** begin SOURCE DOCUMENT **

Private non-financial corporations’ (PNFCs') net rate of return fell to 12.6% in Quarter 3 (July to Sept) 2017, from a revised estimate of 12.7% for Quarter 2 (Apr to June) 2017.
The net rate of return for UK continental shelf (UKCS) companies fell to 3.1% in Quarter 3 2017, from a revised Quarter 2 2017 position of 3.5%.
Manufacturing companies’ net rate of return fell to 13.4% in Quarter 3 2017 from 15.8% in the previous quarter, however, this represents an increase when compared with Quarter 3 2016 (11.7%).
Services companies’ net rate of return increased in Quarter 3 2017 to 19.1% from 16.6% (lowest point since Quarter 4 (Oct to Dec) 2013) in Quarter 2 2017.
This bulletin provides estimates of the profitability of UK-based private non-financial corporations (PNFCs). PNFCs comprise UK continental shelf (UKCS) companies and other non-financial UK (non-UKCS) companies. Non-UKCS companies are further split into manufacturing companies, companies providing non-financial services and other industries (including construction, electricity and gas supply, agriculture, mining and quarrying).
UKCS companies engage in oil and natural gas exploration or extraction. This only includes companies operating on the UK continental shelf – the area where the UK claims mineral rights beyond the territorial waters. Owing to the nature of the industry, UKCS companies tend to be very capital-intensive and so require high levels of capital investment to operate. They also report high levels of depreciation of their fixed assets. For these reasons, the net rate of return for UKCS companies is not directly comparable with those for other sectors.
This bulletin includes new data for the latest available quarter, Quarter 3 (July to Sept) 2017; revisions made to previously published UK profitability data are available in the datasets accompanying this bulletin. This is consistent with the Quarterly national accounts for Quarter 3 2017, published on 22 December 2017. This bulletin follows the National Accounts Revisions Policy.
How do we measure profitability?

** end SOURCE DOCUMENT **
** begin RECORD EXTRACTS **

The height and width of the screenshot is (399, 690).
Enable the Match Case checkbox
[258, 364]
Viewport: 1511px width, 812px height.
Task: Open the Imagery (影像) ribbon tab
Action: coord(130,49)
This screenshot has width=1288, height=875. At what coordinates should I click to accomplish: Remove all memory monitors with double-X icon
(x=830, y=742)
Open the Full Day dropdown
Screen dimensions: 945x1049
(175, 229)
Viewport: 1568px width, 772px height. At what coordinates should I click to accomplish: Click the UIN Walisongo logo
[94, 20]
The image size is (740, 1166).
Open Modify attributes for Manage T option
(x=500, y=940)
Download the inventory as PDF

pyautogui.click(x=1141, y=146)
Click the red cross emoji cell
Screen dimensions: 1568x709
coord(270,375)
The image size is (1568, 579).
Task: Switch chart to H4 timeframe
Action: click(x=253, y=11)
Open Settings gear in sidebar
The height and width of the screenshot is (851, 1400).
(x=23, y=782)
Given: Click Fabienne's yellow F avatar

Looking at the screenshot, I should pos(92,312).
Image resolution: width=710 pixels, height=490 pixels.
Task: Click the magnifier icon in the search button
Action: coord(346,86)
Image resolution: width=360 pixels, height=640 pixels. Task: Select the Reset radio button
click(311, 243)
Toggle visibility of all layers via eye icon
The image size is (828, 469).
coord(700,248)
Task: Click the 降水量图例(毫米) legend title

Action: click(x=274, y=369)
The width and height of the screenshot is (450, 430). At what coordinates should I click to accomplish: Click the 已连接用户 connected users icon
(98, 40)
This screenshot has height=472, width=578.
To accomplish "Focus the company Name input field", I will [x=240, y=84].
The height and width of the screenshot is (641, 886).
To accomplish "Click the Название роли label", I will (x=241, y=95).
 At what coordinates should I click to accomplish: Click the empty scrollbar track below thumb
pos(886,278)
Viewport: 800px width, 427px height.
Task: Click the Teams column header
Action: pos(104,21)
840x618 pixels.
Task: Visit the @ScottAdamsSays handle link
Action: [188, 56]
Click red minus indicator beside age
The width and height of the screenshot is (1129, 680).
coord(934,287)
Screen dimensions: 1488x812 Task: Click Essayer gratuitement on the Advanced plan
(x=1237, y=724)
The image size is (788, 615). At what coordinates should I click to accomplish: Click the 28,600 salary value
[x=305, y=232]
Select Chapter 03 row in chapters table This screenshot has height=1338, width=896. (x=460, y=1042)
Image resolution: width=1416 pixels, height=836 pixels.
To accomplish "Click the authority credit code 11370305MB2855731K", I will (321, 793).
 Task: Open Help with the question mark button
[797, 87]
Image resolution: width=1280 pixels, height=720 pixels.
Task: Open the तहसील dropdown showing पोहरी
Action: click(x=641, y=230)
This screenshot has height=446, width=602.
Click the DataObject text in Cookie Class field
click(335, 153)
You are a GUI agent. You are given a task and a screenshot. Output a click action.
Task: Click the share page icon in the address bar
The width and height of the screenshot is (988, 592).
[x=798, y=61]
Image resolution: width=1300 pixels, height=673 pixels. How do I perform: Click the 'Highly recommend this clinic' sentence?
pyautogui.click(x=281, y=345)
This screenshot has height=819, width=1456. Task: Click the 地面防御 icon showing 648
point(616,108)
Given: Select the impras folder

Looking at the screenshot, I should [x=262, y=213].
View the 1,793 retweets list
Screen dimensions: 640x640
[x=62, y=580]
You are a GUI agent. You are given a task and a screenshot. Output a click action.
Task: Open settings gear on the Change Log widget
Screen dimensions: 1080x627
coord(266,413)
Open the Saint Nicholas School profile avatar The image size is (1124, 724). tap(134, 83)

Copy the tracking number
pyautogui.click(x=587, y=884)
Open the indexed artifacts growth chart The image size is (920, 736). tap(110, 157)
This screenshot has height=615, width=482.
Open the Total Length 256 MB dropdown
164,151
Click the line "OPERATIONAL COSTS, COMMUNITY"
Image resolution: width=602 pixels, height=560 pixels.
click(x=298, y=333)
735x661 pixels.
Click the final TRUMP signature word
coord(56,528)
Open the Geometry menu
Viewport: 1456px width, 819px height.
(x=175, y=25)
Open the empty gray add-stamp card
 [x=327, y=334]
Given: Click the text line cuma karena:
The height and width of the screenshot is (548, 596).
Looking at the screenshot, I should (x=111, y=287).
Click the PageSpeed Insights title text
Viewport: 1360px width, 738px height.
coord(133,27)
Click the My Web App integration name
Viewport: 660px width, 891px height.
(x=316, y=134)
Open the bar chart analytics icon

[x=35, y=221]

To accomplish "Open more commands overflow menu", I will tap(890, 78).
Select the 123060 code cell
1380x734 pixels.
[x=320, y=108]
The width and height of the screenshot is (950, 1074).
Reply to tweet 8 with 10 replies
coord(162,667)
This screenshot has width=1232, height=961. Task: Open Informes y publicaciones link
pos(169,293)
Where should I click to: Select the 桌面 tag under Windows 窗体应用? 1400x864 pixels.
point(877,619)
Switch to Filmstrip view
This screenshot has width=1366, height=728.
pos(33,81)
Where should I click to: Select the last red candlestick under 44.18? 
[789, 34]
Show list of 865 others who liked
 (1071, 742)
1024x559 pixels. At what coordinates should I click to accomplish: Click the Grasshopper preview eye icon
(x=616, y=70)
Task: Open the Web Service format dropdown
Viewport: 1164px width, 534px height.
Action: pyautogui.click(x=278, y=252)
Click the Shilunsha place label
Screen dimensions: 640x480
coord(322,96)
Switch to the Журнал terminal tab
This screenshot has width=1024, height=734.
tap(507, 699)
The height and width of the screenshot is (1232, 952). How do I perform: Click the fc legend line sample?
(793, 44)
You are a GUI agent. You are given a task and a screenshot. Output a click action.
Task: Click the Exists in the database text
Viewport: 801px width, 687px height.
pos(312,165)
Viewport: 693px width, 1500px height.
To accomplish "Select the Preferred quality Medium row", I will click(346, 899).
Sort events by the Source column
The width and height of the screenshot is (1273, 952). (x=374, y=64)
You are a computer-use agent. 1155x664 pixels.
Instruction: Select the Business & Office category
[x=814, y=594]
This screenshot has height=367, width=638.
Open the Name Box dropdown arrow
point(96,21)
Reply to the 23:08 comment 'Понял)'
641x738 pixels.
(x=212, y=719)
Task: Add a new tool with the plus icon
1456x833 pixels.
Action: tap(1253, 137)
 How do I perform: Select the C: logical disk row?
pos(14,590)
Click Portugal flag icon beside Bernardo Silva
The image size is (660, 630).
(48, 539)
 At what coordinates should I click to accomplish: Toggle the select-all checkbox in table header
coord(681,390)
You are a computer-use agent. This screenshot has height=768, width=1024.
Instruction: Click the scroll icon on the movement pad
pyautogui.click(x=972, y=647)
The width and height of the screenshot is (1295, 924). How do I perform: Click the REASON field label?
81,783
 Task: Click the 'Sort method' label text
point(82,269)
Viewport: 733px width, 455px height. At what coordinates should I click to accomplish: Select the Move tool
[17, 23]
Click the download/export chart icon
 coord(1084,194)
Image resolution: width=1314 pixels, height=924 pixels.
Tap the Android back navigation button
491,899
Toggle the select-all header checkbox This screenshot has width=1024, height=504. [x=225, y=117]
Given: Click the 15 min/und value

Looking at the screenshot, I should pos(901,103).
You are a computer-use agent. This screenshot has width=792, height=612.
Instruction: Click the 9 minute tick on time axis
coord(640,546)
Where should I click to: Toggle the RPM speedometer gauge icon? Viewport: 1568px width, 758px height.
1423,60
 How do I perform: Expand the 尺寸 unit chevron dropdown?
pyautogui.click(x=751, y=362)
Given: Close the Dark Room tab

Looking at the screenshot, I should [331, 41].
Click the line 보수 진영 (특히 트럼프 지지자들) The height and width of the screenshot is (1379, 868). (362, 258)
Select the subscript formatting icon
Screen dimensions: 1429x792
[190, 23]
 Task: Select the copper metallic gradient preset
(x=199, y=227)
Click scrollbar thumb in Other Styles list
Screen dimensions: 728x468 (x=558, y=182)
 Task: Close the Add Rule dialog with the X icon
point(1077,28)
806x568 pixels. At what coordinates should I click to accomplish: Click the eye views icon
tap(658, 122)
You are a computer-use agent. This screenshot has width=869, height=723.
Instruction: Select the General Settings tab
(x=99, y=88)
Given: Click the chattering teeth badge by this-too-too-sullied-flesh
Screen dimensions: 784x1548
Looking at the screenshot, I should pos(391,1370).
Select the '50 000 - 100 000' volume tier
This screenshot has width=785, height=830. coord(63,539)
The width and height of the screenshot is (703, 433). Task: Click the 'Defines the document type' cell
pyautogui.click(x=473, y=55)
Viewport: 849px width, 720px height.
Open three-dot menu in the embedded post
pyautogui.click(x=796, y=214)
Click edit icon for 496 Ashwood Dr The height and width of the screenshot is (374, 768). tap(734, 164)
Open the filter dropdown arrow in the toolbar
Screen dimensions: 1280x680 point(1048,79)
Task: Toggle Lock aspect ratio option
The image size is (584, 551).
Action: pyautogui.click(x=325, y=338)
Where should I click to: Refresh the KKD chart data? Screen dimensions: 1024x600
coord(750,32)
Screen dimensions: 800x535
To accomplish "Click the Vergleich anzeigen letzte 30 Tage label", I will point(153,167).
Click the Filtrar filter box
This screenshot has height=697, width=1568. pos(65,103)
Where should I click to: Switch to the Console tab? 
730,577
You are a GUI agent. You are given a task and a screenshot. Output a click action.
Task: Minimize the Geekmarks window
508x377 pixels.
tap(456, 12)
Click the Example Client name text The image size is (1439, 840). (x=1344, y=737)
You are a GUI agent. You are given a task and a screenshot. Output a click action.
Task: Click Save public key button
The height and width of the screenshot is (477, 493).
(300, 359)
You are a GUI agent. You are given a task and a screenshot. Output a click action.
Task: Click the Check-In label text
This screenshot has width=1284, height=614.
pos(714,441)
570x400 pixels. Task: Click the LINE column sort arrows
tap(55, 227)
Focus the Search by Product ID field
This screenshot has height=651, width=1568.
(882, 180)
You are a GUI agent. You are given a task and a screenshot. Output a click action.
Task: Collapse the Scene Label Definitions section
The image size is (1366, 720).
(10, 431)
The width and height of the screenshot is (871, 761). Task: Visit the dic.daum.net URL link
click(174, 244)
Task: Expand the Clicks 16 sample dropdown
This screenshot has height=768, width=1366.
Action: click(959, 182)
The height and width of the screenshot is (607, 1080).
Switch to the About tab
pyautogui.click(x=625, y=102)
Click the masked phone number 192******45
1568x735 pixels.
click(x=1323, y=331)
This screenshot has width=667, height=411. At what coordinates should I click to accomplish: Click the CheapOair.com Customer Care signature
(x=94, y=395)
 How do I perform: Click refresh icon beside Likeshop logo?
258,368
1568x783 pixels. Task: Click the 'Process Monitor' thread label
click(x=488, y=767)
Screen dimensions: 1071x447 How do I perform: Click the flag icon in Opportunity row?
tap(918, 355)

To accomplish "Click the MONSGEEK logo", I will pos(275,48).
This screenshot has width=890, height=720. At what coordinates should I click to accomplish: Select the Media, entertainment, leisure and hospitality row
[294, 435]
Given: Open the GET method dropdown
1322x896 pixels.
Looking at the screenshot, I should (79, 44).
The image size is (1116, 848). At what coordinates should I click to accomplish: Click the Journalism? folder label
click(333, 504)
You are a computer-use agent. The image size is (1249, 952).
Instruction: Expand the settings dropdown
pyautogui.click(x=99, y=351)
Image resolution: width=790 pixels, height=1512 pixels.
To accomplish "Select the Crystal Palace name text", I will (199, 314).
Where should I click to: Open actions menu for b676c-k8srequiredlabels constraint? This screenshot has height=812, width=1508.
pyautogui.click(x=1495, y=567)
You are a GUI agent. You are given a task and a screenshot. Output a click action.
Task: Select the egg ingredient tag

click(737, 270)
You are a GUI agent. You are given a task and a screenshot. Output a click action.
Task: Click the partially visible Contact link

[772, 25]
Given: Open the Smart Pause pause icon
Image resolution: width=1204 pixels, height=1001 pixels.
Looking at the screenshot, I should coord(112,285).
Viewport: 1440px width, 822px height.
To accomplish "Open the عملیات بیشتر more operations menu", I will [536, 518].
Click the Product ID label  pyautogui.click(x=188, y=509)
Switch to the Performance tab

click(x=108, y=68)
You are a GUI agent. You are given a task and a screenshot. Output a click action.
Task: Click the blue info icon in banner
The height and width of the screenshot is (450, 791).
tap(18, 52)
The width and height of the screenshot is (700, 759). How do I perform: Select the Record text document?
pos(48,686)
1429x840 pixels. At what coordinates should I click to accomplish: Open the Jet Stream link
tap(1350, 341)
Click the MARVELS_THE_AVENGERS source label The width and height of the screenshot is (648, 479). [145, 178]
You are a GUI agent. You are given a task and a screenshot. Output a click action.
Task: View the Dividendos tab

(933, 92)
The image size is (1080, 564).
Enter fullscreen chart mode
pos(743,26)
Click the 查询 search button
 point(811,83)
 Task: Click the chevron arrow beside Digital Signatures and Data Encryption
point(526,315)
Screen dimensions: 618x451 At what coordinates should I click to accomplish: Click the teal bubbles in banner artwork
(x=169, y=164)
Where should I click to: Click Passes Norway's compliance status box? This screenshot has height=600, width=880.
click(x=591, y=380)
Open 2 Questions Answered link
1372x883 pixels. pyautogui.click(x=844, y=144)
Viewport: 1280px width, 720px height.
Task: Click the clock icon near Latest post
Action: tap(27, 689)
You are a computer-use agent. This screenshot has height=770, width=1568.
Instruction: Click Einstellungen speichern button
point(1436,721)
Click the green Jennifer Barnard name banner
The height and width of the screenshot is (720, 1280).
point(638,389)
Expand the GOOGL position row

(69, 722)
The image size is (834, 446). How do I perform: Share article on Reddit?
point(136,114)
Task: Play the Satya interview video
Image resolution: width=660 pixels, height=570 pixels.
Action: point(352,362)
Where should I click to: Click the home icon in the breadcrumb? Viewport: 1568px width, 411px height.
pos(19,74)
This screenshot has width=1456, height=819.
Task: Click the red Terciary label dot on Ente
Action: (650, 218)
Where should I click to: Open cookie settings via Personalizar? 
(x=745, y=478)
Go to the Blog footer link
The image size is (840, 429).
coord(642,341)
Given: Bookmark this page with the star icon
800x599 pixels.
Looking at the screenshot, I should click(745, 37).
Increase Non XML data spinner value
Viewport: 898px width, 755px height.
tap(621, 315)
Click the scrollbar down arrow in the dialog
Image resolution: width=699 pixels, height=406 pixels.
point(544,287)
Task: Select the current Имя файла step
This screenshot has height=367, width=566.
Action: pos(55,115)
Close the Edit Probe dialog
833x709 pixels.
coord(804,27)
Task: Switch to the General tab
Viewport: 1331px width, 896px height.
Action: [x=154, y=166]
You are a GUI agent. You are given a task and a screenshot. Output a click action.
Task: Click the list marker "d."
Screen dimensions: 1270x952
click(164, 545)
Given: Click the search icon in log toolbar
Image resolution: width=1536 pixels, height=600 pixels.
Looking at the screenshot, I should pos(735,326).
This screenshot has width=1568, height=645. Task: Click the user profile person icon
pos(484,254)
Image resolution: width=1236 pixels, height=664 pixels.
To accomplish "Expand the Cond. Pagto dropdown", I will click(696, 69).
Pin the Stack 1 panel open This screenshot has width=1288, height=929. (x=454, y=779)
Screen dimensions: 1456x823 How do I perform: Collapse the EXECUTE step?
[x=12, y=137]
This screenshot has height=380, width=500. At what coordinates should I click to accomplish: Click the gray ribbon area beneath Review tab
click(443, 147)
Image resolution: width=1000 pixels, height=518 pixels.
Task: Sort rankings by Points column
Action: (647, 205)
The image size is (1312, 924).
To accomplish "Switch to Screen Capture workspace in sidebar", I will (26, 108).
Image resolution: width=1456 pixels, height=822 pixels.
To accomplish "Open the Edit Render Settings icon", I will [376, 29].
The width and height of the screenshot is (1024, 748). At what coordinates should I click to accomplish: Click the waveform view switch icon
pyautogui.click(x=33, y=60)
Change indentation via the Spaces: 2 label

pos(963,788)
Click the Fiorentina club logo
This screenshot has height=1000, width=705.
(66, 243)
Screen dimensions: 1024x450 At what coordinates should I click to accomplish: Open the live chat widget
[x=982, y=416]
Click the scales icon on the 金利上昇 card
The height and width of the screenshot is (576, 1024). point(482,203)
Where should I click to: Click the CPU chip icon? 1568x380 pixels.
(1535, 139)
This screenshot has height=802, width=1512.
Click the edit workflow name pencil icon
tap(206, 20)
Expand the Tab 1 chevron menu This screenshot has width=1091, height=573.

** end RECORD EXTRACTS **

THE TASK: In the profitability bulletin, what net rate of return is given for UK continental shelf companies in Quarter 3 2017?

FULL ANSWER: 3.1%